The main3.sh script was adding contigs to the contig file even if they were already there, thus leading to duplicate entries in the contig table of the db.

modularizing commonly used functions

Make lib directory
Four files:

  • treefuncs.py : Tree functions
  • metadata: e.g. locateDatabase()
  • stringfunctions.py (?)
  • commondbaccess.py - common functions for getting data from db (e.g. organism name <-> ID), presence\absence slices, ...

Need to rewrite existing imports to use new files and update docs

Presence and absence relative to tree neighbors (instead of whole tree)

I should be able to wrap the existing presence/absence script to look for presence and absence in a clade relative only to neighboring clades (instead of relative to the entire tree) - this would make the analysis less sensitive to the choice of organisms to put in the tree and allow us to identify families that are gained or lost in multiple clades.

Change database declarations into SQLite standard types

Making these changes will make people like me less confused about what SQLite is doing with the data types in the database and more clear what the limitations really are.

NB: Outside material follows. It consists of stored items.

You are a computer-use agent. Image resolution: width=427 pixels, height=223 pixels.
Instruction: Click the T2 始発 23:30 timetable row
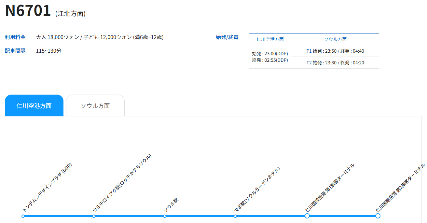click(x=335, y=63)
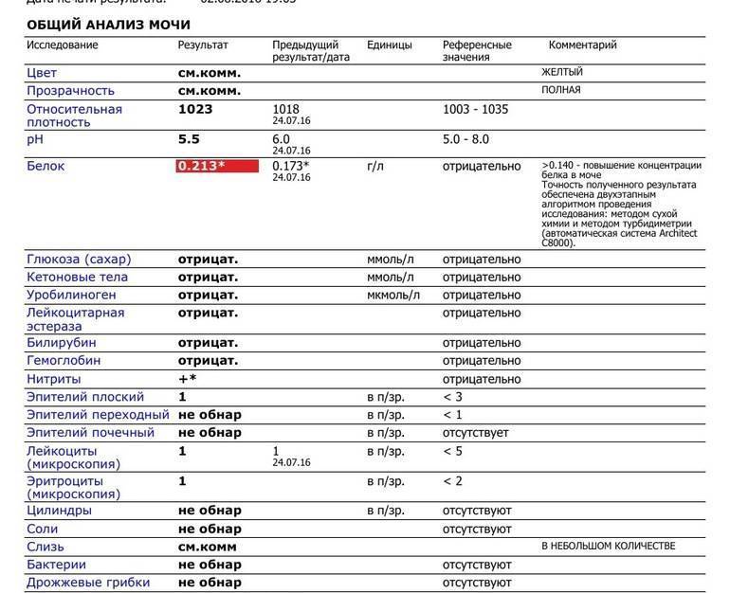Click the Цвет test name link
Screen dimensions: 730x593
[x=42, y=73]
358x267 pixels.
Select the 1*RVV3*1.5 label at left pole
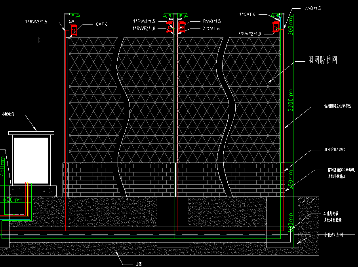[36, 22]
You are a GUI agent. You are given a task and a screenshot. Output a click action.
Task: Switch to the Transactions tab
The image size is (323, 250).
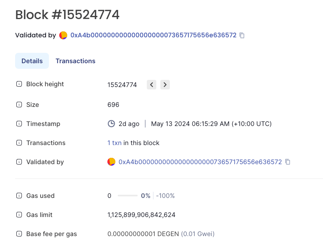click(x=76, y=61)
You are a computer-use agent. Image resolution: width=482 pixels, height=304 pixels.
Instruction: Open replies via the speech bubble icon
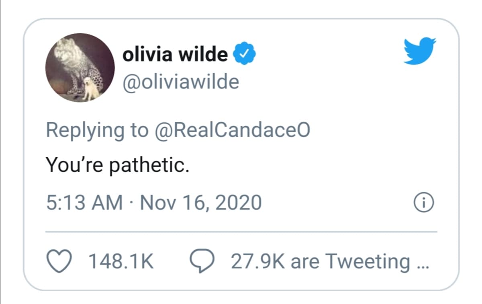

They won't (shouldn't) change anything about the database as it is now, just clarifies things in the docs.

SQLite does not enforce varchar lengths (https://www.sqlite.org/faq.html#q9) and implicitly changes them into TEXT, so we should make them all TEXT as well so people (like me) don't think their lengths are really limited. I need to comb through and remove checks for this (there's one in checkInputFormat and some in the SQL code itself) since it's pointless.

SQLite does not have a FLOAT type and implicitly changes them into REALs. We should declare them as such

All integer types are treated the same - as INTEGER - as is the boolean type.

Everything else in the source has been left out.